DOCUMENT SECTION -
Start of Block
Photo of Brandeis Magazine editor-in-chief
Mike Lovett
Laura Gardner

During the 1940s, a young biologist at Johns Hopkins wondered how fireflies get their spark. William McElroy collected tens of thousands of the bugs — reportedly, he’d pay local kids a few pennies for every hundred they caught — with no specific goal in mind, just an educated hunch that understanding their glow might yield useful information.

McElroy discovered the five chemicals that enable fireflies to convert energy into light. More important, he isolated adenosine triphosphate (ATP), the molecule that determines how much light is emitted when the four other chemicals are present.

ATP, called the “energy currency” of life, is the main source of energy in the cells of all living things. Approximately 2 ounces of ATP, recycled constantly, can power the human body for a day. McElroy developed a simple tool to measure ATP in cells, revolutionizing the way biologists do research.

If you read our cover story, “Scientific Minds Over Matter,” by Lawrence Goodman, you’ll discover that ATP plays a starring role in helping physicists Zvonimir Dogic ’95, PhD’01; Seth Fraden, PhD’87; and Aparna Baskaran figure out how to make inanimate soft matter like gels, foams and polymers seem to come alive, able to power their own movement without human intervention.
End of Block
WORK TASK 1 -
In the editor's note, update the passage starting with "ATP, called the" and going on through "biologists do research.", changing "simple tool" to "basic instrument".
WORK TASK 2 -
According to the editor's note, about how much ATP can power the human body for a day?
WORK TASK 3 -
Condense the paragraph of the editor's note that begins "During the 1940s" into a shorter version that keeps its main facts.

ENTRIES PROVIDED -
Start of Block
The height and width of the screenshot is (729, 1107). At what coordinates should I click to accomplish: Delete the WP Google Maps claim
End of Block
Start of Block
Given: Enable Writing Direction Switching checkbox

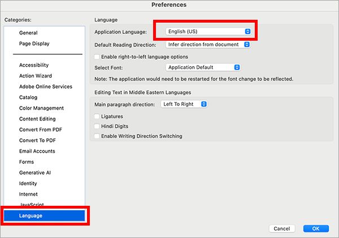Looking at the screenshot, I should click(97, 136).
End of Block
Start of Block
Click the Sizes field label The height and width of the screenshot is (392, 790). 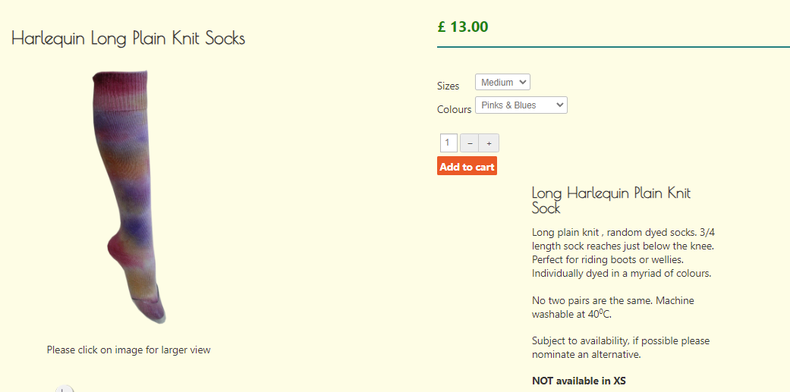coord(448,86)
End of Block
REPLY 1 -
ATP, called the “energy currency” of life, is the main source of energy in the cells of all living things. Approximately 2 ounces of ATP, recycled constantly, can power the human body for a day. McElroy developed a basic instrument to measure ATP in cells, revolutionizing the way biologists do research.

REPLY 2 -
Approximately 2 ounces of ATP, recycled constantly.

REPLY 3 -
In the 1940s, Johns Hopkins biologist William McElroy collected tens of thousands of fireflies to learn how they glow. He reportedly paid local kids a few pennies per hundred. He had no specific goal, only a hunch that the answer might yield useful information.